Freelance Corner visits Wrexham Community Hub, a co-working space in North Wales, and finds that it provides opportunities for those in the community.
You often find that beauty is not in the most obvious places. And in this case, it’s found in Wrexham.
At first glance, Wrexham Enterprise Hub isn’t exactly beautiful. In fact, you could say it looks like a former Iceland supermarket (which it is: the old frozen food storage room still feels like the Arctic). What is beautiful, however, is what it does.
Wrexham Enterprise Hub is a fully funded Business Wales centre (with a healthy dose of European Regional Development Fund money… but the less said about that right now, the better…). One of five Business Wales enterprise centres, its aim is to give a shot in the arm to new local freelancers and entrepreneurs – and to support community-building work in the area.
Beauty is in the eye of the co-worker
Unlike perhaps glitzier, expensive co-working spaces, the Wrexham Enterprise Hub offers its support completely free of charge.
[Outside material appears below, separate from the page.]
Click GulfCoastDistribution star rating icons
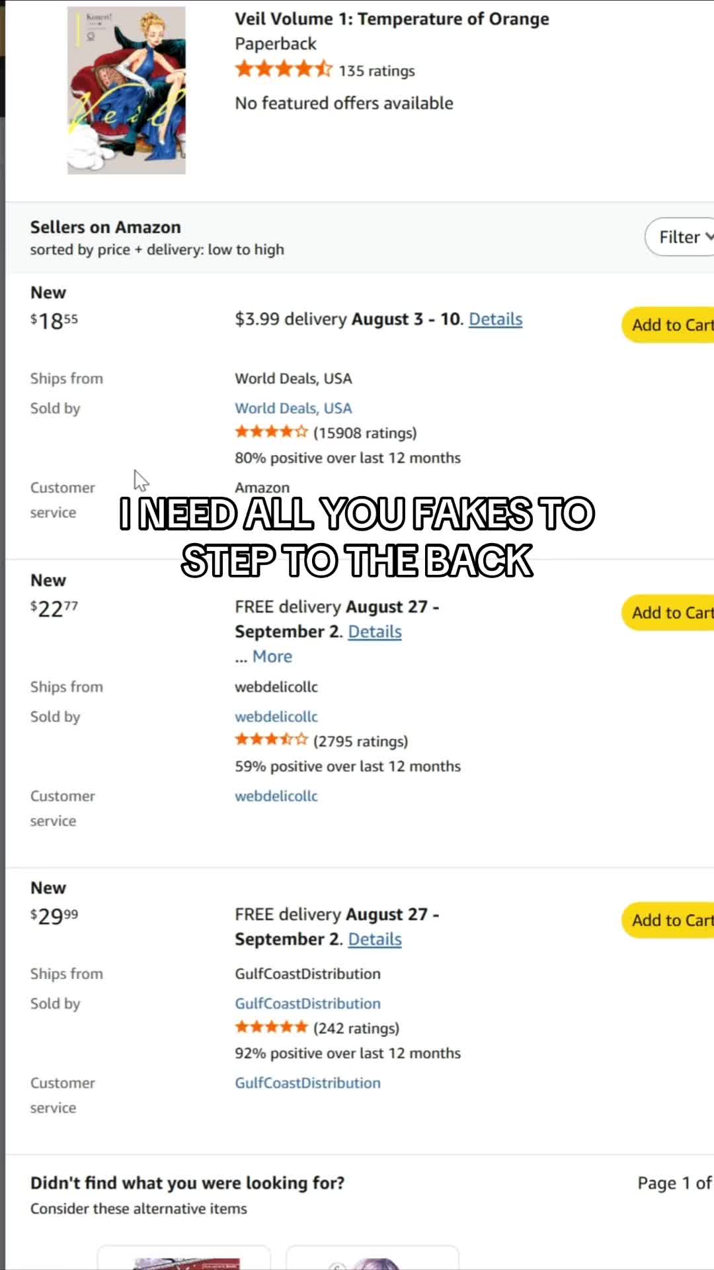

All members have to do is pass an initial vetting process.
Having rolled off the train and staggered down Wrexham High Street, I head into the Hub to find out more from its Community Manager, Carl Turner. As I enter the Hub, nestled just behind the town’s high street, a busy digital literacy class is under way in the airy front room. Carl explains that the group in the front room is one of many social enterprise programmes that Business Wales allows to use the space.
It’s a digital literacy class for people from the local area. “I believe there are criteria: I think maybe you need to be on Jobseeker’s Allowance or Universal Credit. It’s a really nice thing to support, and we just wouldn’t be able to do anything like that without the Hub here.”
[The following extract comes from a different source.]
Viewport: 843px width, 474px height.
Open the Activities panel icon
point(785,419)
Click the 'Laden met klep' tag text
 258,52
It’s not the only community-building project the Hub supports. As Carl explains, “They have other projects downstairs. For example, someone is doing something on mental health and wellbeing at the moment. It’s basically walking with people who need to talk. It could be for anything, whether it’s social isolation or just wanting to have someone to talk to.”
Human interaction is one of the main things we offer members, because working on your own can be isolating.
Accessible for all
It’s not just the front-room projects, though: the whole Hub is really for helping and supporting local freelancers. “What we are all about is accessibility. If we started putting charges on things straight away, we might not be accessible to everyone. It would be pretty sad if people were put off a great idea because they couldn’t afford to pay.”
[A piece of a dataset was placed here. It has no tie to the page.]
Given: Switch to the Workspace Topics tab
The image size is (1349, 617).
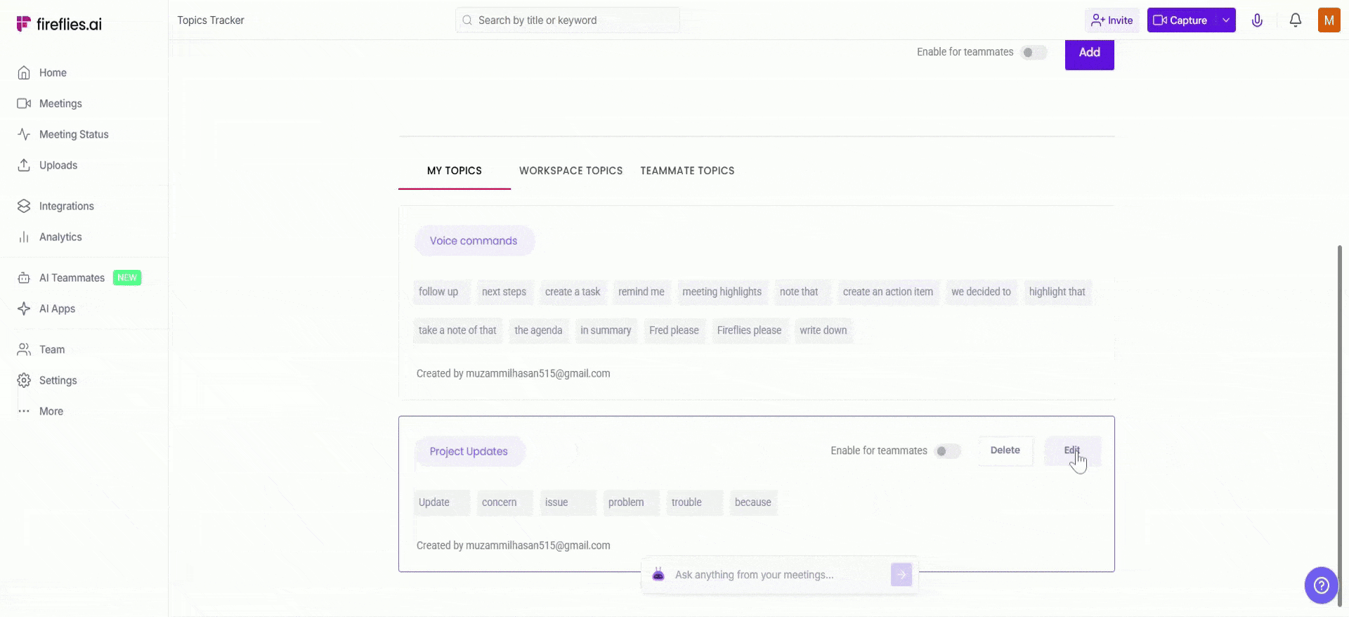Looking at the screenshot, I should (x=571, y=171).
There certainly have been some great ideas coming through the Wrexham Enterprise Hub – many of them through its specialist Accelerator Programme. As Carl explains, “The Accelerator is for businesses looking to turn over a lot of money. We have some really good stories and interesting businesses from that.”
One particularly interesting business is developing compostable plastics for ready meals. These interesting ideas are generating a lot of money too. “Between all the businesses which are running from the Hub, we’ve had over £500,000 of investment over a short period of time.”
It’s not, of course, mainly about the money, however. As Carl, says, there are other success stories too: “We have one guy who quit his day job with Iceland and has gone full time with photography.”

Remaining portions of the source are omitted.